My youthful respect for the ennobled peers of the realm diminished in later years as it became apparent that their chief interest and predominant role was to serve the interests of few but themselves.
I have been delighted to find that my successors took up this worthy cause and about 100 years ago clipped the wings of this noble beast, a task that my generation balked at. I have been equally surprised to see the slow progress made by the socialists in bringing reform to this institution; perhaps I should not be surprised as the party of Labour appears to have entrenched itself as the party of the classes, rather than the masses. Therefore the main interest of their ministers appears to have been to create a safe haven for their comrades and, in recent decades, a place of reward for favoured friends of the party.

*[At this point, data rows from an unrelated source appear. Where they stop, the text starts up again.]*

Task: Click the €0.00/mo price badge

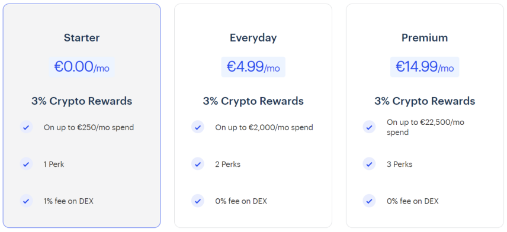Action: pos(82,67)
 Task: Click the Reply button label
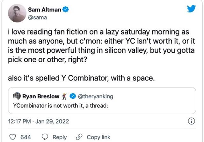tap(60, 137)
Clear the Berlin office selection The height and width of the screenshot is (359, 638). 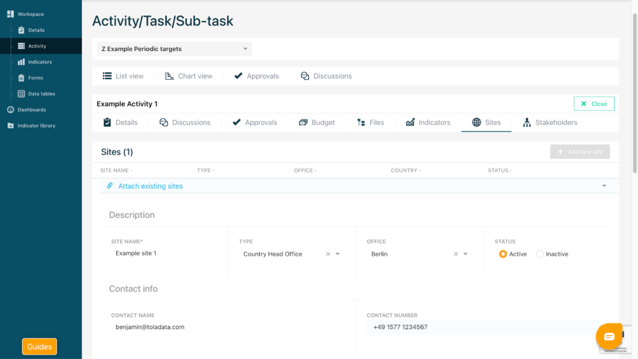(x=455, y=254)
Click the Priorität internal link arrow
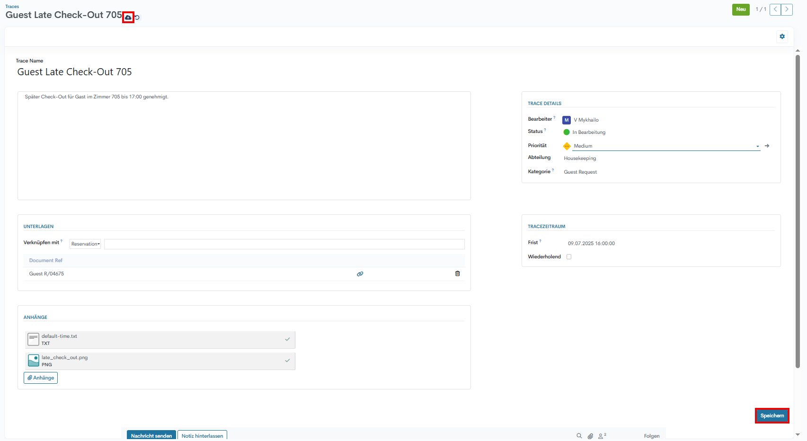The height and width of the screenshot is (441, 807). pyautogui.click(x=767, y=146)
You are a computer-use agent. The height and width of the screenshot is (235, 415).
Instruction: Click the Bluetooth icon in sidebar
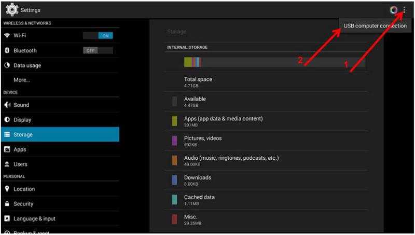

The scandal that has erupted this week is merely the outcome of a century of timidity; of failure to complete the unfinished business of the Glorious Revolution. For it remains the case that the first-born male of a British noble family has a vote worth 5,000 times that of a common person; indeed such a person has more power over the legislature than the Queen herself.
It is not the off-spring of noble families who are the subject of scandal this week, however; it is those unworthy appointments made by the Labour party.
I do not resent a smattering of wisdom in the Upper Chamber; nor do I resent the presence of the Archbishop or indeed the Chief Rabbi. I am perplexed that the masses of Great Britain continue to have no means whatsoever by which they can elect or appoint their representatives to this chamber; it is most peculiar that a people deemed able to select a Prime Minister (albeit not the present one) are deemed unable to recognise the rudiments of wisdom within candidates for the House of Lords. It is hardly surprising that a population treated in such a fashion should turn their attention to votes on matters of trivia and gossip rather than those of state importance.
Indeed I note the present government promised to appoint People's Peers; and yet failed to appoint a single person of common occupation or humble station.
It is heartening to hear Mr Clegg carrying the ancient Liberal banner this week; Reform! must be his clarion call.